Glutathione peroxidase 3 (GPX3) suppresses the growth of melanoma cells through reactive oxygen species (ROS)‐dependent stabilization of hypoxia‐inducible factor 1‐α and 2‐α

• Published in: Journal of cellular biochemistry Vol. 120; no. 11; pp. 19124 - 19136
• Main Authors: Yi, Zihan, Jiang, Lu, Zhao, Lei, Zhou, Meiling, Ni, Yueli, Yang, Yuye, Yang, Huixin, Yang, Lijuan, Zhang, Qiao, Kuang, Yingmin, Deng, Mingjia, Zhu, Yuechun
• Format: Journal Article
• Language: English
• Published: United States Wiley Subscription Services, Inc 01.11.2019
• Subjects: Acetylcysteine; Acid production; Acidification; Cell lines; cell metabolism; Cell viability; Gene expression; Glucose; Glutathione; Glutathione peroxidase; Glycolysis; GPX3; HIF1‐α; Hydrogen peroxide; Hypoxia; Hypoxia-inducible factor 1; Lactic acid; Levels; Melanoma; Metabolic disorders; Metabolism; Oxidative phosphorylation; Oxygen; Oxygen consumption; Peroxidase; Phosphorylation; Proteins; Reactive oxygen species; Reverse transcription; siRNA; Skin cancer; Xenografts; Xenotransplantation; melanoma; HIF1-α; cell metabolism; GPX3; reactive oxygen species
• ISSN: 0730-2312; 1097-4644
• DOI: 10.1002/jcb.29240

In this study, we aimed to explore the mechanism of glutathione peroxidase 3 (GPX3) in the growth of malignant melanoma (MM) cells by hypoxia‐inducible factor‐1α (HIF1‐α) and HIF2‐α regulating the metabolism through reactive oxygen species (ROS).
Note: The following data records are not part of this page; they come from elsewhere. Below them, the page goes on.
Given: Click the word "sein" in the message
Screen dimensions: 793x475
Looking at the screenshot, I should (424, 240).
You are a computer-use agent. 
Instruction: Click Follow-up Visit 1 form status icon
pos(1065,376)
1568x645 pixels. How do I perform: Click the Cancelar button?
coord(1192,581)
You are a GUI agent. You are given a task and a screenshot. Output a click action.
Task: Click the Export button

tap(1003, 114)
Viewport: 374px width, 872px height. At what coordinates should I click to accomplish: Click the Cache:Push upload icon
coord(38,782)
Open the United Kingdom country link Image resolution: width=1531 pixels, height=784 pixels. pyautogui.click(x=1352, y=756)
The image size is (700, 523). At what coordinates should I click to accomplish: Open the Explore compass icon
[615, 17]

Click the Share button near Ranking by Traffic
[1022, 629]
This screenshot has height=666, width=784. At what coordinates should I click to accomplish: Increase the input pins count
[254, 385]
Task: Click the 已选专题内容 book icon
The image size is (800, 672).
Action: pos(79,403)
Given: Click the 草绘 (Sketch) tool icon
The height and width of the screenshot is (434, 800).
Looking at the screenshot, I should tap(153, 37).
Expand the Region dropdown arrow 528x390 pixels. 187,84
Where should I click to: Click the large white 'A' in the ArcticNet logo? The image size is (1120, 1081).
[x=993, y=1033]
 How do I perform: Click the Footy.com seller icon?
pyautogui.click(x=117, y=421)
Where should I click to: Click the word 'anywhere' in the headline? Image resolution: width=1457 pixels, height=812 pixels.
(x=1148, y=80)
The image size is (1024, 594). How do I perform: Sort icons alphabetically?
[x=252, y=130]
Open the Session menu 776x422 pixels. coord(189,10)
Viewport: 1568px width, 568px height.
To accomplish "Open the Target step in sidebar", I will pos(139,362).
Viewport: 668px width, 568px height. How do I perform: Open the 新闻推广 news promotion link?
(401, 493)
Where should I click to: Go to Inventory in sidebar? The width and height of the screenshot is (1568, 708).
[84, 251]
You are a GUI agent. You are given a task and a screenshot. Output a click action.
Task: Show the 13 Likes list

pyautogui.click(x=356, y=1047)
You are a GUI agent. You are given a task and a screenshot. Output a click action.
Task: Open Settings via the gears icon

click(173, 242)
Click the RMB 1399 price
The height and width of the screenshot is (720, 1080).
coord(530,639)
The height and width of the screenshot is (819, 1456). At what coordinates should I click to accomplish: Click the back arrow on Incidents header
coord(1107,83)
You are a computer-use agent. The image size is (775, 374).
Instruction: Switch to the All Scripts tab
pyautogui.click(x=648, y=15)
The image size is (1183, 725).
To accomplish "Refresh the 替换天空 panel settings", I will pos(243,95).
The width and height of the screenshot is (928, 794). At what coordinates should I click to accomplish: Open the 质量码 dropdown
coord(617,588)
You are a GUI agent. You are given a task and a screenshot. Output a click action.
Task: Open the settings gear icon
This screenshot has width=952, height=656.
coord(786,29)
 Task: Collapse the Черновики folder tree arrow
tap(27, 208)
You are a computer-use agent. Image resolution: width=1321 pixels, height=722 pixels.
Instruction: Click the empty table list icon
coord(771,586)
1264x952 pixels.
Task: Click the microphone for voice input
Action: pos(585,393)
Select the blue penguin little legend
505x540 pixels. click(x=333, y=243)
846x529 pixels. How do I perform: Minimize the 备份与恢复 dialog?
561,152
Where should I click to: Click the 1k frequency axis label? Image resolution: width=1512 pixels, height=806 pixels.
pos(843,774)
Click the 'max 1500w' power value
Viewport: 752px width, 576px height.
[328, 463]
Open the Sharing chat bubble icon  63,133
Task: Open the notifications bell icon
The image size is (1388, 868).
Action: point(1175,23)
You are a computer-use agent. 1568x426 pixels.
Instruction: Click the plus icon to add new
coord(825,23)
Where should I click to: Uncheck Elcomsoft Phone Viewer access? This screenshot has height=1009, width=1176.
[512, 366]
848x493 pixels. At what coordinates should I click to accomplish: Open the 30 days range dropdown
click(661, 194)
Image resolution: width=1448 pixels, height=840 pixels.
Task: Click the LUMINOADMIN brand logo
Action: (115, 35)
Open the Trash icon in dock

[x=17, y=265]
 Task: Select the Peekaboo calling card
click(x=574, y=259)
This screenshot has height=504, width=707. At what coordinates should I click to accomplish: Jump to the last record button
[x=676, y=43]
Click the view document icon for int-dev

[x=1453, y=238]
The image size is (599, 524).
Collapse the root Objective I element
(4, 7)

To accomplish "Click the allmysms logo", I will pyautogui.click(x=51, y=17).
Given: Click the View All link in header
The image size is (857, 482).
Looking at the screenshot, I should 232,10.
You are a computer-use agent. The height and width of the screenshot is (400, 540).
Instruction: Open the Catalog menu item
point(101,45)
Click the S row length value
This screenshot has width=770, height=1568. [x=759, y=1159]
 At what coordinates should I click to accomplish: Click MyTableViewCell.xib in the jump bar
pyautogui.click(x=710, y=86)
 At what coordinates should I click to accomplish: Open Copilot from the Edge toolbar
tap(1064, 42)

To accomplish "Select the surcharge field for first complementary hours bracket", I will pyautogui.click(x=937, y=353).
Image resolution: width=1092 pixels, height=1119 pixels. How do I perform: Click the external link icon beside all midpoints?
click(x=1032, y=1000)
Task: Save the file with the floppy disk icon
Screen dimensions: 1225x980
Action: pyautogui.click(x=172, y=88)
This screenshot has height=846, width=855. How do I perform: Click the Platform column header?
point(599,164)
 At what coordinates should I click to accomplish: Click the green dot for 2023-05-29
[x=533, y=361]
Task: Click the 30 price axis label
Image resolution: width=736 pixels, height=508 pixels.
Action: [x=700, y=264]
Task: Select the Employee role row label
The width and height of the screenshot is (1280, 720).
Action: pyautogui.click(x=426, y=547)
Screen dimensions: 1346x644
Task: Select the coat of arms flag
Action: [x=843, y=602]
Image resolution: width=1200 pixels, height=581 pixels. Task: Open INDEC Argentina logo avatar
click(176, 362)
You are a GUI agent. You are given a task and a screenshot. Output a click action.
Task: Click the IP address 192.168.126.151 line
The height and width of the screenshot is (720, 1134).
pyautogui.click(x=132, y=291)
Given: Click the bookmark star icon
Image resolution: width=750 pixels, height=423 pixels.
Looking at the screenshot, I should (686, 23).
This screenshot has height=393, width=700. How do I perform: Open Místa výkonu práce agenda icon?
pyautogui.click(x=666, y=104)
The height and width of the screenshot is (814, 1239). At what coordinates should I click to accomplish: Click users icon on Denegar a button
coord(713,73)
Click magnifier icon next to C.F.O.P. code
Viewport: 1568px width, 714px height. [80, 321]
The messenger RNA and protein expression of GPX3, HIF1‐α, HIF2‐α in tissues, and cell lines were measured by reverse transcription‐quantitative PCR and Western blot analysis. A375 cells were transfected with GPX3 overexpression plasmid, small interfering RNA (siRNA) targeting GPX3, or siRNA targeting HIF1‐α/HIF2‐α to upregulate or downregulate the expression of GPX3 or HIF1‐α/HIF2‐α. The effects of H2O2 and N‐acetylcysteine (NAC) on the levels of HIF1‐α and HIF2‐α after overexpression of GPX3 were studied. The cell viability was detected by Cell Counting Kit‐8. The levels of ROS, glucose uptake and lactic acid production, oxidative phosphorylation, and glycolysis of cells were measured for assessment of cellular metabolism. The expression of GPX3 decreased, while ROS, HIF1‐α, and HIF2‐α increased in MM tissues and cells. Overexpression of GPX3 inhibited the viability of MM cells and the growth of melanoma xenografts. The overexpression of GPX3 reduced the glucose uptake, extracellular lactic acid content, and extracellular acidification rate and increased the oxygen consumption rate level. Overexpression of GPX3 could reduce the levels of HIF1‐α and HIF2‐α, which could regulate metabolic levels. GPX3 reduced ROS level in MM to inhibit HIF1‐α and HIF2‐α. The addition of H2O2 increased while NAC reduced the protein levels of HIF1‐α and HIF2‐α in the cells overexpressing GPX3. Our study demonstrates that GPX3 inhibits the growth of MM cells through its inhibitory effect on cell metabolic disorder by inhibiting HIF1‐α via regulating ROS. 1. Glutathione peroxidase 3 (GPX3) is low expressed, while levels of reactive oxygen species (ROS) and hypoxia‐inducible factor‐1α (HIF1‐α) increased in malignant melanoma (MM). 2. GPX3 can inhibit the growth of MM. 3. GPX3 can inhibit HIF1‐α by decreasing ROS level. 4. GPX3 can inhibit glucose uptake, extracellular lactic acid content, oxygen consumption rate, and extracellular acidification rate. 5. GPX3 regulates the metabolism of MM cells by regulating CHCHD4 and ROS expression.